Autoreloading display of kramdown-rfc document in browser

Installation

$ pip3 install --upgrade xml2rfc
$ gem update
$ gem install kdwatch
  • For some reason, the initial gem install takes a couple of minutes, during the first few of which it may seem nothing happens.
  • If the above pip3 doesn't work: in a pinch, kdrfc will use the IETF web service for xml2rfc processing (but that may be a bit slower).
  • Depending on system configuration, add sudo (but don't if it isn't actually needed).

Usage

  • Open a separate terminal window/screen.
  • Go to a directory that has a single draft-*.md (or select one by specifying the markdown file name on the command line) and run:
$ kdwatch

After about 10 seconds, a browser will open (or an error message will pop up with the URL to use, which depends on the options given, but defaults to http://127.0.0.1:7991/).

Now, whenever you do an editor save of the markdown file, after a couple of seconds (1.6 s for my Intel Mac, 0.8 s for my M1 Mac) you see an updated HTML in the browser.

You will need to keep the kdwatch terminal/screen open to see potential error messages, e.g., if you break the markdown in some way.

There can only be one (per host/port)

There can only be one kdwatch active on each host and port. You will need to specify a different port (or host!) to start more than one pkdwatch.

  • -o host to select an address on the serving host (default: 127.0.0.1)
  • -i as a shortcut for -o ::
  • -p port to select a port number (default: 7991)
  • -1 to 6 as a shortcut for -p 7991 to -p 7996 (must be last option because of an idiosyncrasy of the optionparser library)
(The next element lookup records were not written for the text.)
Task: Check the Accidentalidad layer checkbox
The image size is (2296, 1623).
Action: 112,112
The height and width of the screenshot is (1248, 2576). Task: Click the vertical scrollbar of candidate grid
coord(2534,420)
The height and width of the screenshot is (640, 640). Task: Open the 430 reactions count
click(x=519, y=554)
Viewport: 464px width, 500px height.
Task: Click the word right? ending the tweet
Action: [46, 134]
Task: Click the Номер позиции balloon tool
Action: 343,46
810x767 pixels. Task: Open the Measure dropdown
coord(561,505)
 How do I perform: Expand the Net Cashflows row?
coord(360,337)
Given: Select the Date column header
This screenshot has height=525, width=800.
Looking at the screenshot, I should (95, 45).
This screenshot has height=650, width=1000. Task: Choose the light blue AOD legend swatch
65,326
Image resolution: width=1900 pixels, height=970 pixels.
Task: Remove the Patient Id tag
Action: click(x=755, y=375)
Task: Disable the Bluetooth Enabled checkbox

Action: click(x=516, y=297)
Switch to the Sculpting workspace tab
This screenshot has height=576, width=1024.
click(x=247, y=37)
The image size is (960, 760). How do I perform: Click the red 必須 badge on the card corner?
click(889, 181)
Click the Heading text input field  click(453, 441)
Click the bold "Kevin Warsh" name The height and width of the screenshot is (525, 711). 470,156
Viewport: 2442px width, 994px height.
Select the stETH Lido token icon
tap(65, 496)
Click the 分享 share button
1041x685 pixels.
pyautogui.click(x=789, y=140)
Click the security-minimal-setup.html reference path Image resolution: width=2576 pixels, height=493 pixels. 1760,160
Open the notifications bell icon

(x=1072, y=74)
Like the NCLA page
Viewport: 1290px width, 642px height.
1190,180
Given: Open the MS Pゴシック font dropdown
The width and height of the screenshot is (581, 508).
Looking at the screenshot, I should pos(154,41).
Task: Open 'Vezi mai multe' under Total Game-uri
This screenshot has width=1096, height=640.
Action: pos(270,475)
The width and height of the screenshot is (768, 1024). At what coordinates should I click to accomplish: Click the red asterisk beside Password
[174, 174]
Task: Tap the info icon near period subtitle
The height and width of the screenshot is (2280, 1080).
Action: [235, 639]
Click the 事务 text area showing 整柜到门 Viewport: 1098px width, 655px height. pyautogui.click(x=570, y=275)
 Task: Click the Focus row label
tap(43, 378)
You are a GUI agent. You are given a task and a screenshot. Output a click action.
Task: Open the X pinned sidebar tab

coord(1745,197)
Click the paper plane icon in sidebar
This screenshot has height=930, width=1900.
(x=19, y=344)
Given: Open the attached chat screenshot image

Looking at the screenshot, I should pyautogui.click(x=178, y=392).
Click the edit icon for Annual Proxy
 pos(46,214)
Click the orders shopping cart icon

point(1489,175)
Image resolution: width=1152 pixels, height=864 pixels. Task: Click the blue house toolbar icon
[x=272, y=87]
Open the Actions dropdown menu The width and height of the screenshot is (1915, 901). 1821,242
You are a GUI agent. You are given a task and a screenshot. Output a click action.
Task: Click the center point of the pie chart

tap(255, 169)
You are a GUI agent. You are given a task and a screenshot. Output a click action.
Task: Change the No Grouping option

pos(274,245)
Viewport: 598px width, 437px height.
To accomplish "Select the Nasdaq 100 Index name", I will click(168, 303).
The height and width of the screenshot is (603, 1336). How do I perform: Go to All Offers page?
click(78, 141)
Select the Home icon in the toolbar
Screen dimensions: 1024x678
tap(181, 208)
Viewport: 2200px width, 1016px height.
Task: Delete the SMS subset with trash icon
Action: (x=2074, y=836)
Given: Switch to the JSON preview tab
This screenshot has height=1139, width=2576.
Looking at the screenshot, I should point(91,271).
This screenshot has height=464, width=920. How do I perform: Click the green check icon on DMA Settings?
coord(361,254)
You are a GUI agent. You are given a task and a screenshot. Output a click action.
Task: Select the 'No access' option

kdwatch has two flags to simplify handling servers that might be accumulating on one host/port:

  • -e to kill (SIGINT) any current holder of the port given and exit
  • -r to do this, and to start a new instance

So the most likely use is going to be:

kdwatch -r

or, if your drafts are weirdly named or you need to select one out of many

kdwatch -r weird-draft.md

This is a web server

The fun thing with the -i option is that you can replace the local URL by filling in the hostname of the laptop and use the resulting URL on a different browser (e.g., http://mylaptop.local:7991 on your iPad or another laptop), and save some screen real-estate on your laptop.

kdwatch essentially is a web server and, unless used on 127.0.0.1 (or ::1), is accessible to anyone who can access your laptop over IP.

That may be a security problem -- do not specify non-local hosts unless you are not “on the Internet” (or trust the way I cobble together software). If you did, maybe kdwatch -e before going there!

The web-server function may also be a feature -- it even can be used for joint viewing...

7991, haven't I heard that number before?

The default port number was chosen after RFC 7991, the initial (no longer really authoritative) version of the v3 RFCXML specification, and the port shortcuts 1 to 6 point to further RFCs from this series. (7997 is a particularly lame RFC, so it cannot be chosen by a shortcut [actually: this port is already registered for something else].)

Feedback, please

This has only been tested on macOS and briefly on Linux. No idea about WSL. There is very little error handling yet, so restarts of the tool may be required, or sometimes reloading in the browser (CMD-R/F5) is all that is needed.

If you try it, please send feedback (and, in case of an error, all output on the kdwatch terminal window, please).

Bug reports, pull requests, or simple suggestions are welcome on GitHub at https://github.com/cabo/kdwatch, e.g., simply submit an issue or send me mail.

License

The gem is available as open source under the terms of the MIT License.